"Calm, cool, and collected gets things done."
I was reminded of this the other day as I removed our Thanksgiving decorations from our porch steps.
Lydia was explaining to me that Thanksgiving was long ago, and it is now Christmas. It was the perfect time to share with her that, "No, it is not Christmas yet. We are in the season of Advent."
Charles Repnow is a freelance writer who lives in Rugby. His column appears alternate Wednesdays in The Minot Daily News.
For some time, Lydia has been aware of the Advent wreath and how we do not light all the candles at once. Since she had a grasp of this, I figured it would be a great time to drop the word "liturgical" on her. She was puzzled until I said, "All you need to remember is this: Lutheran, liturgical and loyal" (Thanks to her first grade teacher, Mrs. Schulz, she recognized that all three words begin with L. In fact, they all had vowels to code.)

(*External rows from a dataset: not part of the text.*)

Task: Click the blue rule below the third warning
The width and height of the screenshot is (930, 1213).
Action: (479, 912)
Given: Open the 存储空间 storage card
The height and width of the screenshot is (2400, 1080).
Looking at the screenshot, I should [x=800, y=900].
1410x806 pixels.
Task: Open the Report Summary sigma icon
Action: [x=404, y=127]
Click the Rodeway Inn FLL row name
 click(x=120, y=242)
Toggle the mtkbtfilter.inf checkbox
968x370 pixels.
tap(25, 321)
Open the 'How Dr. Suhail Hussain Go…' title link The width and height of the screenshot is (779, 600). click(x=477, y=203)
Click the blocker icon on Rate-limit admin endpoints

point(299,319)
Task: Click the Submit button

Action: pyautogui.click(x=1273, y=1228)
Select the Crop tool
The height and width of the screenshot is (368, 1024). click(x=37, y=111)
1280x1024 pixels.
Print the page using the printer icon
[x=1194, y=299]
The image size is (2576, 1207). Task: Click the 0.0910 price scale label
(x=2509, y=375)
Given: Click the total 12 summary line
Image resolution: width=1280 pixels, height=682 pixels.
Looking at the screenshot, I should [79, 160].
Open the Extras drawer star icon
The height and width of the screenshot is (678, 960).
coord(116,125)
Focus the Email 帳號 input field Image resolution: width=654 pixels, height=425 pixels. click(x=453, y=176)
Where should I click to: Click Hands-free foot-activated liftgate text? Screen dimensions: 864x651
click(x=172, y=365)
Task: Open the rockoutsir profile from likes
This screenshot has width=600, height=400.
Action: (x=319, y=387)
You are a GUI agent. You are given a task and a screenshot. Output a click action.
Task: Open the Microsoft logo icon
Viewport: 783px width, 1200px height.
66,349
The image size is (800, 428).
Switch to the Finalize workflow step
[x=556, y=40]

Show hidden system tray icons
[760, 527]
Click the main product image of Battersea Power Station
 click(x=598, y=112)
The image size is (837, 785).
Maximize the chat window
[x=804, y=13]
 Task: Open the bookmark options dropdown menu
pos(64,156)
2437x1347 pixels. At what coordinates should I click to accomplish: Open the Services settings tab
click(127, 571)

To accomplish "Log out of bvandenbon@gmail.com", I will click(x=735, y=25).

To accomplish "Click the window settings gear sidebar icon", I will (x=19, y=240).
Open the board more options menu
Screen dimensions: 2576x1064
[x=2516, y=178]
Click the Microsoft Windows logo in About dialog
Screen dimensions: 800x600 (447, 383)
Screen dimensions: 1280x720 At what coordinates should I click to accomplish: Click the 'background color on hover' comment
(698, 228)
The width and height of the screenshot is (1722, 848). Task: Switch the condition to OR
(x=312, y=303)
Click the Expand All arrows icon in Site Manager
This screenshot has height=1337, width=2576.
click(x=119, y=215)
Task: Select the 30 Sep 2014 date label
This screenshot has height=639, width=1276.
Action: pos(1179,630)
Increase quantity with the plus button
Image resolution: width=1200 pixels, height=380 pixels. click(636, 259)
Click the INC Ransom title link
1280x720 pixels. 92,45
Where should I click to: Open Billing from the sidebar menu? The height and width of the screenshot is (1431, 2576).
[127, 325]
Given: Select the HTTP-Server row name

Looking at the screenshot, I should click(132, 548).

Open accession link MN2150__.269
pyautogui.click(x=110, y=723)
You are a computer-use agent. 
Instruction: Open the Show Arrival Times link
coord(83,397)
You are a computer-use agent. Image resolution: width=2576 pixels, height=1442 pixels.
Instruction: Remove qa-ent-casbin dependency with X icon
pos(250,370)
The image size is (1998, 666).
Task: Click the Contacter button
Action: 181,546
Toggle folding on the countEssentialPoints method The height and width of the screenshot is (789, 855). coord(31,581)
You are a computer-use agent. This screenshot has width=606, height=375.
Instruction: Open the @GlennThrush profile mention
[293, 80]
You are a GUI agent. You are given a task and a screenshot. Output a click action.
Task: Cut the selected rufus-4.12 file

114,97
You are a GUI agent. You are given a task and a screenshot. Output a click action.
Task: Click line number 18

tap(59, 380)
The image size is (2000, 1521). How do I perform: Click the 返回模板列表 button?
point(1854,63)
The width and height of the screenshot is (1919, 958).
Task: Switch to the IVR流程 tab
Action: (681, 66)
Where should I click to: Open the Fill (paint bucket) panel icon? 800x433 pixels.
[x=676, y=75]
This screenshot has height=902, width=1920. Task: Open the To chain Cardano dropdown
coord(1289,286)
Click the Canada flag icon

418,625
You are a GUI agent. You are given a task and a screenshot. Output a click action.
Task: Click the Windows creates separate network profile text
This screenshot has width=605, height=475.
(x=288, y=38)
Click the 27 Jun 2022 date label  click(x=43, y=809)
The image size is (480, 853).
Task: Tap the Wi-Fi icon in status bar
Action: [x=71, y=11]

O.K. she is listening and still with me. I decided it was only natural to venture into explaining that the liturgical year does not begin with Christmas, but rather with a season called Advent whose purpose is to help Christians prepare themselves for the coming of Christ.
I also explained to her that the word "Advent" means, in fact, "the coming." I remember my Mom telling me the significance of the Advent wreath, and why we prepare our hearts of the coming of Christ.
In our world today, we many times simply do not prepare because, after all, we have cell phones, copy machines, computers for online shopping, etc. which supposedly allow us to do whatever we want at our convenience. Just because these gold horses can deliver the goods often at the last minute they are deemed mighty. Yet they fail to execute the goal of preparing, waiting, and understanding. Is the role of the patient soul disappearing?
Advent has been around for about 1,500 years now. It is almost as old as the celebration of Christmas itself (which began in the fourth century). It is amazing how our desire to have it all can almost wipe out the season of Advent. Recently while visiting with some friends, we began to discuss Advent. One of them said, "Oh, I haven't heard that word in years or in fact, even thought about it."
Point proven! These days we can easily be swallowed up in the "Grandma Got Run Over by a Reindeer" and a ton of other secular holiday notions.
As I visited my parents last week at the nursing home, I shared with them that we would be seeing and sharing a meal with them on Christmas Eve. Smiles came to their faces, and I asked my mom what cookie she would like to have included in their Christmas treats.
She immediately said "Mexican wedding cookies." It was there that I was reminded of her sharing the meaning of Advent with me. Our kitchen was small and often mixing was done at our table. I recall her hands mixing these cookies with the Advent wreath as our center piece. As she mixed these cookies, she shared the meaning of Christ coming into the world and into each of our lives. That was how I first came to know of the Season of Advent.
So as Lydia dreams and gets excited about Christmas and her presents (and especially if one of them should happen to be a play kitchen set!), I pause to share with her the importance of Advent. She may not fully understand it; yet, her ears have heard it.
Advent can have much elation such as opening day by day windows of an Advent calendar, setting up of a crche or in my instance, making cookies with the Advent wreath on the table. Lydia, like many children, enjoys listening to the stories of her parents' childhood and traditions practiced. The sharing of memories usually brings forth questions, smiles, laughs and in this situation, the importance of the Advent season.
Take the time to enjoy Advent and share it with others. You will be giving them a gift that will be used for a lifetime. It is also a great reminder that our secular world can be very overpowering when it comes to celebrating Christmas. However, we can apply our own standards. Instead of rushing to remove every pumpkin the day after Thanks- giving, we should think of stepping into Advent as softly as downy flakes embrace boughs on pines.
Advent starts the fourth Sunday before Christmas and extends through Christmas Eve. We still have time to share the season of Advent which allows us to ponder, pause, share, give, and to truly understand the meaning of Christmas.
These cookies have been on the cookie trays at Repnow Christmases since 1952! This year, as all others, we will savor their sweetness as we are surrounded by family during the holiday season.
Marian's Mexican Wedding Cookies
1 cup soft butter or margarine
1 cup powdered sugar
1/4 teaspoon salt
1 teaspoon vanilla
2 cups flour
1/2 cup coarsely chopped walnuts
Form into balls. Bake at 400 F until creamy tan in color. Roll in powdered sugar while hot. Cool well. Roll again in powdered sugar. These freeze well. In fact, the flavor improves!